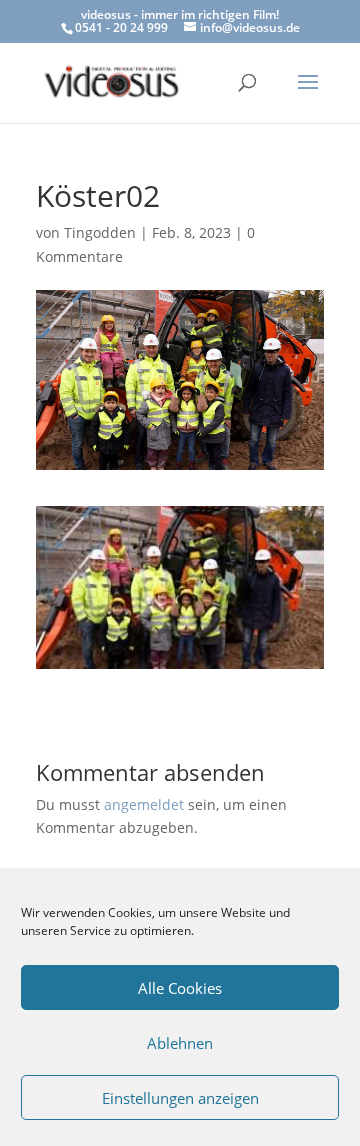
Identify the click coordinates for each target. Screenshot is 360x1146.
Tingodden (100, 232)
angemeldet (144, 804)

---

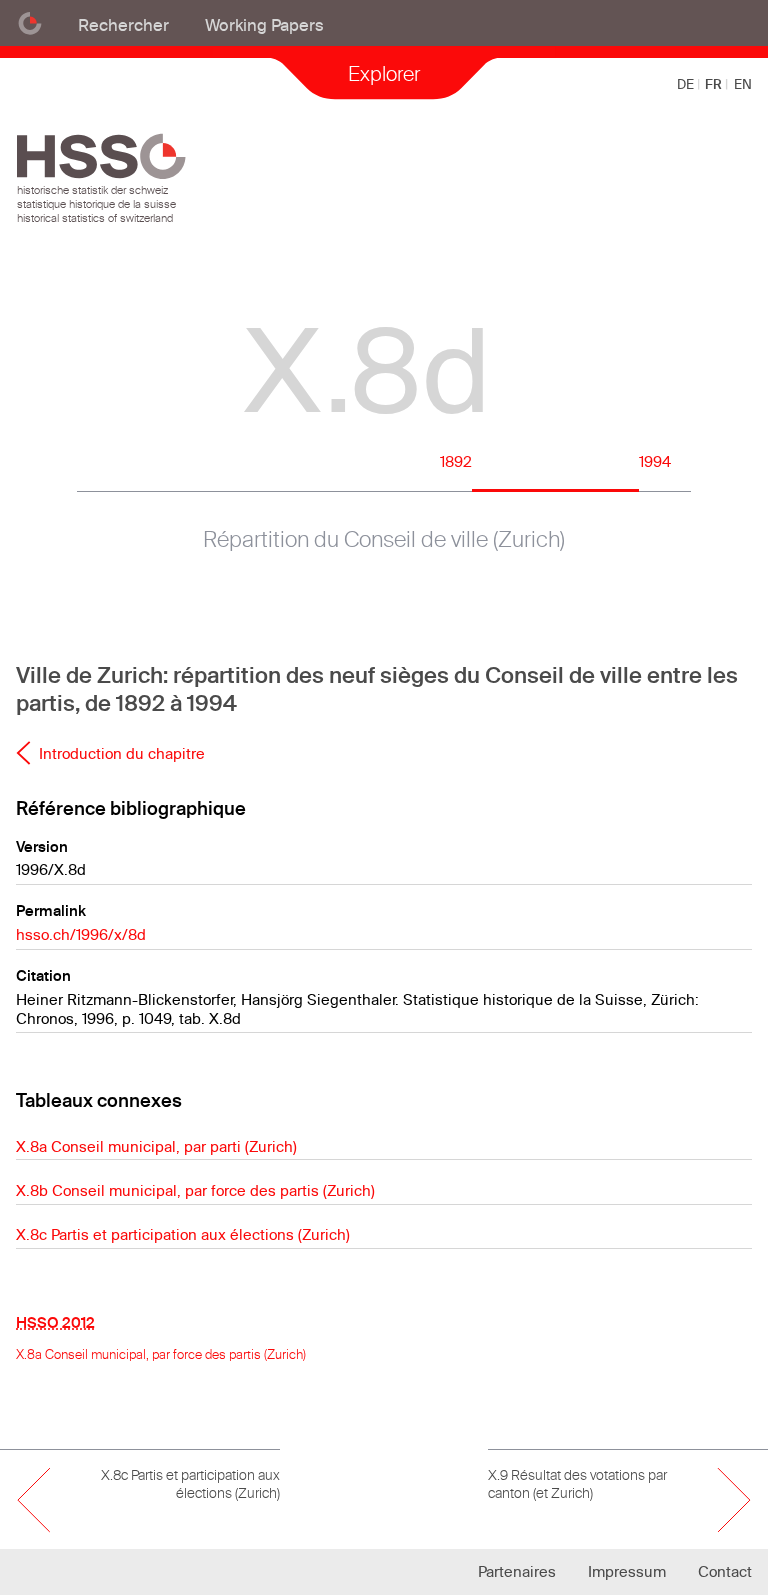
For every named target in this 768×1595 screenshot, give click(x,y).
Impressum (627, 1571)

==

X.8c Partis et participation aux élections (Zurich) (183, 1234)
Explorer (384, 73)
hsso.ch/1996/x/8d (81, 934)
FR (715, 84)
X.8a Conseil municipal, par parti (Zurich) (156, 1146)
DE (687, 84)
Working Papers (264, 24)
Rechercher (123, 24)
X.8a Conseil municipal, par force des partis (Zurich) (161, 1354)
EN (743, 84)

WHAT YOU NEED TO DO: Print, from the entries above, the line with "X.8a Conseil municipal, par parti", the line with "EN (743, 84)" and all lines between them, exactly and with nothing else.

OUTPUT OF THE TASK:
X.8a Conseil municipal, par parti (Zurich) (156, 1146)
DE (687, 84)
Working Papers (264, 24)
Rechercher (123, 24)
X.8a Conseil municipal, par force des partis (Zurich) (161, 1354)
EN (743, 84)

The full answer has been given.